I think a lot of young people hear this, especially in the college and the college application process. It is very competitive and many feel they have to be the absolute best all the time. It is that kind of “dedication” that Mrs. Obama talked about.

“Resilience is the key to success.”

She wanted listeners in the theatre to know that she would not have gotten anywhere in life without that ability. Resilience was how she tore down every barrier that tried to block her journey. That insight and determination was what inspired me, and so many young people like me. As an activist, I know I want to fight for something to make conditions better for others. And like Michelle Obama, I want to become someone who is influential.

It was hard to avoid the current polarization and political climate of the nation, and Mrs. Obama covered that topic as skillfully as she did everything discussed. She described the ugliness of being segregated and labeled as “the other,” and how discrimination was still very prevalent.

The former First Lady talked about how all her life she was made to feel like she did not belong, even after reaching one of the most respected positions in the country. She told the story about how, as she decided to write the book, she did not want to subject herself to that public hatred again. But she felt it would help her in a therapeutic way.

“Chapter 17 was the hardest to write, because no one wants to see terrible things about themselves.”

Her main purpose was to acknowledge the pain others had caused, so they “own the cuts they give you.” I thought that was a powerful thing for everyone to hear, especially young people. I have beaten myself, especially with the critiques of others, and from being “otherized.” Those cuts should not sting because “those people don’t know you.”
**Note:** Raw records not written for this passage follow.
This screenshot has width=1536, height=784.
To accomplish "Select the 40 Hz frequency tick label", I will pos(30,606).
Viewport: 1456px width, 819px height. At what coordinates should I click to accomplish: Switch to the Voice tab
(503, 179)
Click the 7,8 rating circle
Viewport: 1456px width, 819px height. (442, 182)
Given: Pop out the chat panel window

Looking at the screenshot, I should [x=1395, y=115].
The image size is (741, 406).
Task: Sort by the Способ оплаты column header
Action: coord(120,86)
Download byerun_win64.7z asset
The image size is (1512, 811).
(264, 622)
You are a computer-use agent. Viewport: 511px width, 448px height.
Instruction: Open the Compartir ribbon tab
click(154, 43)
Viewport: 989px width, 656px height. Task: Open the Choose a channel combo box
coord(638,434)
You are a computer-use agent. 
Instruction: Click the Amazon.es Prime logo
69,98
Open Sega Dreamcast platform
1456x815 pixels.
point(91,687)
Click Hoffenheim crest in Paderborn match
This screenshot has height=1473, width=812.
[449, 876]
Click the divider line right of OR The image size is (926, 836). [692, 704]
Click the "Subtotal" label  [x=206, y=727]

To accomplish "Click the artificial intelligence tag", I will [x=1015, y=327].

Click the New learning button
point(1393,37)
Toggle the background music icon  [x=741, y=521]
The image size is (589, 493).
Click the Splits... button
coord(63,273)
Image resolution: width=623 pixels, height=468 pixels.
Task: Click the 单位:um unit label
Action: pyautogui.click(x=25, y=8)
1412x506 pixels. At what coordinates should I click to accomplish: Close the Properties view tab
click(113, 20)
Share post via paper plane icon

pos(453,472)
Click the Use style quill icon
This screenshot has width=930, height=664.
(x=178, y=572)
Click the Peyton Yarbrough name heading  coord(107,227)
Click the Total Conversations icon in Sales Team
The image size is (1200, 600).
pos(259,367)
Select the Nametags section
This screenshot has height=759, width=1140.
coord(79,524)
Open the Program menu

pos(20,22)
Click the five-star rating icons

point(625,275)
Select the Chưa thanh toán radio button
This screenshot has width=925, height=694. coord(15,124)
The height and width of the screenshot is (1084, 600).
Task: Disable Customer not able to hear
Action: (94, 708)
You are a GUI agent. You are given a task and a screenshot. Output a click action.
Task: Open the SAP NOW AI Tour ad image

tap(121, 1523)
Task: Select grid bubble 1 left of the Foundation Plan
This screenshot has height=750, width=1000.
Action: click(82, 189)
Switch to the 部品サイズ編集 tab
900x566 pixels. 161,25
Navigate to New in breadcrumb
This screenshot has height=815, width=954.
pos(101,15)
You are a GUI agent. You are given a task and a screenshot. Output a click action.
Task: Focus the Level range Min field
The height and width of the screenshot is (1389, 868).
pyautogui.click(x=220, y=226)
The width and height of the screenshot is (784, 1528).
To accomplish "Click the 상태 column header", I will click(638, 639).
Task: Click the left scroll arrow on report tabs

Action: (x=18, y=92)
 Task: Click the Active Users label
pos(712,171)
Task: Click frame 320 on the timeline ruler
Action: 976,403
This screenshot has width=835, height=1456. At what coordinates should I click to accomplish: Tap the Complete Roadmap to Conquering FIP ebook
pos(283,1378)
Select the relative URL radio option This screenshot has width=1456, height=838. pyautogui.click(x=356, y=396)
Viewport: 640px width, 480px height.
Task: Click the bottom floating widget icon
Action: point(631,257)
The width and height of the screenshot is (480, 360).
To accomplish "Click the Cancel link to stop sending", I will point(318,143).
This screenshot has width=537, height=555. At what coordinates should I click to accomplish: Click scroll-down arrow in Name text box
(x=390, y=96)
There were other ways Mrs. Obama was made into an other, but I have not had to face those situations because of my race and privilege. But I can relate to being an other regarding gender. Mrs. Obama noted that our society is “raising girls to be strong and independent and have a voice, but are we preparing them for a workplace that doesn’t exist yet.”

Another topic that has been very difficult for the nation to deal with has been in regards to immigration. Mrs. Obama expressed her hope that the situation will improve, and offered her thoughts on what she felt could bring people together.

“It’s harder to hate our neighbor when we know them. Connection is powerful. Through sharing stories, we learn to fear less.”

On the subject of polarization, she talked about how this country is worthy of a high standard for its people, and that it is “easy for a leader to whisper in your ear to plant a fear your neighbor.”

She knows that people are caring but can be misinformed and easily swayed by fear. But Mrs. Obama remined optimistic

“It’s not Michelle Obama’s story, it’s the American story.”

That was why so many people love the Obama family, and were gathered together in that theatre. Because Mrs. Obama, her husband, and her children touched our hearts. Seeing them leave the White House two years ago felt like the loss of someone close, a loved one. We related to them, because they reflected all the things we have had to struggle with.

We resonate with the story of family, love, and success because that is what the American dream is supposed to be, not the strong succeeding as a result of victimizing the weak. America is a country of people from all different walks of life, but Mrs. Obama reminded us that, “it doesn’t matter our differences, you can still appreciate and value a story.”

I am still on my journey of “Becoming,” especially in culture with dangerous politics to navigate. But listening to Mrs. Obama speak gave me many words of encouragement, and it reassured me at least for an evening.

Her message was definitely something I can continue to carry with me. So, I am thankful to Mrs. Obama for sharing her story and being the example that so many of us needed.